Print the data below exactly as it appears.

■ ■ ■ ■

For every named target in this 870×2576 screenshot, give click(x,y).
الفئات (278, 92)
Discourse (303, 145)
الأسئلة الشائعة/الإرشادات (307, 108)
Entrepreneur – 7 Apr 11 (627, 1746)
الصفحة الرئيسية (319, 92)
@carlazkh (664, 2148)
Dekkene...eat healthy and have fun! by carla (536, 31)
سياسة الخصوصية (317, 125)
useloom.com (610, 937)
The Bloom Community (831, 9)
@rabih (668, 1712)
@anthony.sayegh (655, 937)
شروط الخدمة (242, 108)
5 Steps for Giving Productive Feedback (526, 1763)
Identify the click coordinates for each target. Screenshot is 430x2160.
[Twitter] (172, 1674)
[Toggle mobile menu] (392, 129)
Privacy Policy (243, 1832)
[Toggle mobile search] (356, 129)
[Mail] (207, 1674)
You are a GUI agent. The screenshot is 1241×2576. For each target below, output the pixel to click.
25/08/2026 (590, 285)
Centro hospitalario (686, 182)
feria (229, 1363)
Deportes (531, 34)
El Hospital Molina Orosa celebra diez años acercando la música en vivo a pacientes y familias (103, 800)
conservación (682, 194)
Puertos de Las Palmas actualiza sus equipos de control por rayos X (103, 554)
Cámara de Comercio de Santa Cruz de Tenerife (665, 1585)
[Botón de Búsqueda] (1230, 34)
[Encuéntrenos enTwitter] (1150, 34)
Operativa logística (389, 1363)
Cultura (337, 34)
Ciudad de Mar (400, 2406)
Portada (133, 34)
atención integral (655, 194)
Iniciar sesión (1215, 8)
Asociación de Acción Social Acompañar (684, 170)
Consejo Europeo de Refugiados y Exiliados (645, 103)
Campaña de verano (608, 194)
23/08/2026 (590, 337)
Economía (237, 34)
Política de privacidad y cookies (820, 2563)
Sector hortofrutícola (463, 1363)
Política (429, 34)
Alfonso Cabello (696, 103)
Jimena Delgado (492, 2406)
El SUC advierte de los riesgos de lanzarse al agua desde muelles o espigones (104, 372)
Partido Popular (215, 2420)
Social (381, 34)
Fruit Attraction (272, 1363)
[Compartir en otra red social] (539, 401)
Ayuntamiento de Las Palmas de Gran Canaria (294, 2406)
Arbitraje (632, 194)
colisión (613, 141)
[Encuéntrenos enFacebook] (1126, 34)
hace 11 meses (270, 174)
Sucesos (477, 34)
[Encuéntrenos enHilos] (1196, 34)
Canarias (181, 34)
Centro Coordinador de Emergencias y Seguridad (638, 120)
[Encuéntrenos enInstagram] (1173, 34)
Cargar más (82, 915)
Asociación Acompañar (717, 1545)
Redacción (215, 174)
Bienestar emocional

■ ■ ■ ■

▸ RESPONSE BOX
For every named target in this 870×2576 screenshot, give click(x,y).
الفئات (278, 92)
Discourse (303, 145)
الأسئلة الشائعة/الإرشادات (307, 108)
Entrepreneur – 7 Apr 11 (627, 1746)
الصفحة الرئيسية (319, 92)
@carlazkh (664, 2148)
Dekkene...eat healthy and have fun! by carla (536, 31)
سياسة الخصوصية (317, 125)
useloom.com (610, 937)
The Bloom Community (831, 9)
@rabih (668, 1712)
@anthony.sayegh (655, 937)
شروط الخدمة (242, 108)
5 Steps for Giving Productive Feedback (526, 1763)
Identify the click coordinates for each target. Screenshot is 430x2160.
[Twitter] (172, 1674)
[Toggle mobile menu] (392, 129)
Privacy Policy (243, 1832)
[Toggle mobile search] (356, 129)
[Mail] (207, 1674)
You are a GUI agent. The screenshot is 1241×2576. For each target below, output the pixel to click.
25/08/2026 (590, 285)
Centro hospitalario (686, 182)
feria (229, 1363)
Deportes (531, 34)
El Hospital Molina Orosa celebra diez años acercando la música en vivo a pacientes y familias (103, 800)
conservación (682, 194)
Puertos de Las Palmas actualiza sus equipos de control por rayos X (103, 554)
Cámara de Comercio de Santa Cruz de Tenerife (665, 1585)
[Botón de Búsqueda] (1230, 34)
[Encuéntrenos enTwitter] (1150, 34)
Operativa logística (389, 1363)
Cultura (337, 34)
Ciudad de Mar (400, 2406)
Portada (133, 34)
atención integral (655, 194)
Iniciar sesión (1215, 8)
Asociación de Acción Social Acompañar (684, 170)
Consejo Europeo de Refugiados y Exiliados (645, 103)
Campaña de verano (608, 194)
23/08/2026 (590, 337)
Economía (237, 34)
Política de privacidad y cookies (820, 2563)
Sector hortofrutícola (463, 1363)
Política (429, 34)
Alfonso Cabello (696, 103)
Jimena Delgado (492, 2406)
El SUC advierte de los riesgos de lanzarse al agua desde muelles o espigones (104, 372)
Partido Popular (215, 2420)
Social (381, 34)
Fruit Attraction (272, 1363)
[Compartir en otra red social] (539, 401)
Ayuntamiento de Las Palmas de Gran Canaria (294, 2406)
Arbitraje (632, 194)
colisión (613, 141)
[Encuéntrenos enFacebook] (1126, 34)
hace 11 meses (270, 174)
Sucesos (477, 34)
[Encuéntrenos enHilos] (1196, 34)
Canarias (181, 34)
Centro Coordinador de Emergencias y Seguridad (638, 120)
[Encuéntrenos enInstagram] (1173, 34)
Cargar más (82, 915)
Asociación Acompañar (717, 1545)
Redacción (215, 174)
Bienestar emocional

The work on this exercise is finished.